Então, lhe digo, meu caro Manuel Bandeira: eu fui à Pasárgada. Que em mim também virou poema. “Foi preciso que um poeta brasileiro te sonhasse/ e outro aqui viesse para que em ti- Pasárgada, os extremos se encontrassem”. Desembarquei no Irã.    Mas onde o poeta construíra  sua utopia, só vi ruínas. O encontro com a história tem sido uma sucessão de ruínas. Fui e vi nas ruínas de Ciro, Xerxes e Atarxexes  assim como  vi as ruínas também do século XX ali no Wold Trade Center.

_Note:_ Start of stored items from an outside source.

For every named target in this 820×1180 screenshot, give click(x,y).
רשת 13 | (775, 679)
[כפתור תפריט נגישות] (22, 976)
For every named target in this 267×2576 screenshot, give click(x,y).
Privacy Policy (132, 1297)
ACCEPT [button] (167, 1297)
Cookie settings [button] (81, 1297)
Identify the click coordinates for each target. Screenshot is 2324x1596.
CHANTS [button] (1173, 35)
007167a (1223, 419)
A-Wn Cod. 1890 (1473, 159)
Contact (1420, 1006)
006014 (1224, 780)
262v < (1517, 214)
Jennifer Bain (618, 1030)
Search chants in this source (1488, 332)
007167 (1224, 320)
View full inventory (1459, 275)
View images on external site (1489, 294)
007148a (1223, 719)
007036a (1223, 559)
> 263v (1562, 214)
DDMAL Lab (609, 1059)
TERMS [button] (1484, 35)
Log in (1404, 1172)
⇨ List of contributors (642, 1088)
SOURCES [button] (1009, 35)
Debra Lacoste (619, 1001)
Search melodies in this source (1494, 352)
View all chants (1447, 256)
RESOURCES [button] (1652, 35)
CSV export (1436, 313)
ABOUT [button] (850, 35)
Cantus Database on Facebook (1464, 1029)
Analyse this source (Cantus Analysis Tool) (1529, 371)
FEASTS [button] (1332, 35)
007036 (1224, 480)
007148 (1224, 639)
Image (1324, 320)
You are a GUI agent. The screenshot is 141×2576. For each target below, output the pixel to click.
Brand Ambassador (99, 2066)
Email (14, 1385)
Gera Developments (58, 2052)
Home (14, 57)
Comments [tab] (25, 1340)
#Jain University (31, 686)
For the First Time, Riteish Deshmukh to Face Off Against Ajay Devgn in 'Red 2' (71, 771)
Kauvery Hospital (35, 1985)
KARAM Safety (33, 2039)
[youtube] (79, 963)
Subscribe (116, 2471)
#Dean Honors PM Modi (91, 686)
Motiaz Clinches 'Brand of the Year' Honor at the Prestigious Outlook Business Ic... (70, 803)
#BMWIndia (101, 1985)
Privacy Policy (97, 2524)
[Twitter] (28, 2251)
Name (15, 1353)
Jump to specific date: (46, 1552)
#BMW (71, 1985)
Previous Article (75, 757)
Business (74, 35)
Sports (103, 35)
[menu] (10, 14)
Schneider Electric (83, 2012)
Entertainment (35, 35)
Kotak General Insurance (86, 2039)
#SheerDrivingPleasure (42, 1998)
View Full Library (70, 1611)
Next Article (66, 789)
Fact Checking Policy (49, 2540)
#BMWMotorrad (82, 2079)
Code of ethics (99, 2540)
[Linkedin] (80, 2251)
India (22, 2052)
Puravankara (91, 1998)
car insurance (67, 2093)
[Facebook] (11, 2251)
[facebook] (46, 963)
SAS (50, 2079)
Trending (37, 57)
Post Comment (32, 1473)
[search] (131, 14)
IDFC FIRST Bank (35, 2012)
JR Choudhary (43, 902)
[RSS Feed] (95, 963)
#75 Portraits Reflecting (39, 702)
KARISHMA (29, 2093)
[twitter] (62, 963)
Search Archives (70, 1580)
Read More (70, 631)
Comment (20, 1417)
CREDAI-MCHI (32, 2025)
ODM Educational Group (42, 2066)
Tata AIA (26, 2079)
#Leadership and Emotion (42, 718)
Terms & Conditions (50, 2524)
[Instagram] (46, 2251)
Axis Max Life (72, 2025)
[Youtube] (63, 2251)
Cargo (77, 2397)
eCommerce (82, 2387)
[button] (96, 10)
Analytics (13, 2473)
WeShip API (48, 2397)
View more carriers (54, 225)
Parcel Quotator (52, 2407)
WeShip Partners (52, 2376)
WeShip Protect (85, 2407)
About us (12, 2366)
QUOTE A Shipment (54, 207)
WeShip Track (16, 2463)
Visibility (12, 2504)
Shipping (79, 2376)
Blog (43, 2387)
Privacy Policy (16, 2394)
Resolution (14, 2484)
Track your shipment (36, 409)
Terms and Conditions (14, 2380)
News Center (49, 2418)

-Uma definição (im)possível de poesia?
-Há algo sobre isto   nos títulos  dos meus livros mais recentes: “ Textamentos” e “Vestígios”. Todo escrito é um textamento e, na melhor das hipóteses, só deixamos vestígios
Mas acho que vou mesmo refazer o meu curriculum. Em vez de dizer dirigi por seis anos  Biblioteca Nacional(1991-1996) e foi uma experiência preciosa criar o Sistema Nacional de Bibliotecas, o Proler, exportar literatura brasileira, modernizar a instituição, em vez de dizer escrevi  tantos livros de crônicas, de poemas, de ensaios,  acho que vou assinalar simplesmente: fui à Toscana em lua de mel para comemorar 25 anos de casamento,  e  no castelo de  Gargonza pernoitei no mesmo quarto em que Dante se refugiou quando fugia dos gibelinos.
E refazendo minha vida, vou meter no meio das obras imponderáveis: estive ali na Dinamarca no castelo onde Hamlet perambulava. Olhei-o, examinei-o e o  meu pasmo só aumentava, enquanto com Murilo Mendes corrigia o infausto príncipe. “ A questão não é ‘ser ou não ser’, mas ser e não ser.”

Mas o que eu queria mesmo era ser poeta-menestrel-cantor. Aí, sim recomporia a unidade órfica perdida, quando poesia era corpo, voz, som  e verbo. Bordejei essa vivência cantando no “Madrigal Renascentista” sob a Regência de Isaac Karabchewsky.   Cantei “ The truth is march’in on” para Eisenhower no Palácio Alvorada no tempo de Juscelino. Mas coisa   finíssima foi desfilar na Comissão de Frente da Mangueira no carnaval de 1987, ao lado de velhos sambistas, em homenagem a Drummond. Poesia, povo, música: essas coisas me perseguem.
Para quem iniciou-se sob o signo do “ desemprego do poeta”, a experiência poética durante a ditadura de 1964-1984 foi pedagógica. De repente, o “Jornal do Brasil “ publica numa página inteira, fora da seção literária,  o longo poema “Que pais é este?”(1980).   De repente, nas praias, nos bares, nos clubes, sindicatos, escolas, igrejas, o poema lido e reproduzido aos milhares. O reemprego do poeta e da poesia. Fim do exílio. E a experiência se repetindo uma   dúzia de vezes e sempre a mesma constatação: feita com rigor formal, falando de coisas que interessem a todos, superado o narcisismo e servida no meio de comunicação adequado a poesia tem, como sempre, mais eficácia que a prosa. Daí a pouco a experiência se ampliaria e   faria poemas também para a televisão.
João Cabral disse, em 1945, que o problema dos poetas em nosso tempo é que  ignoram os meios de comunicação ao seu alcance? Pois bem, ele os ignorou.
 Pelo  menos, tentei: a poesia possível.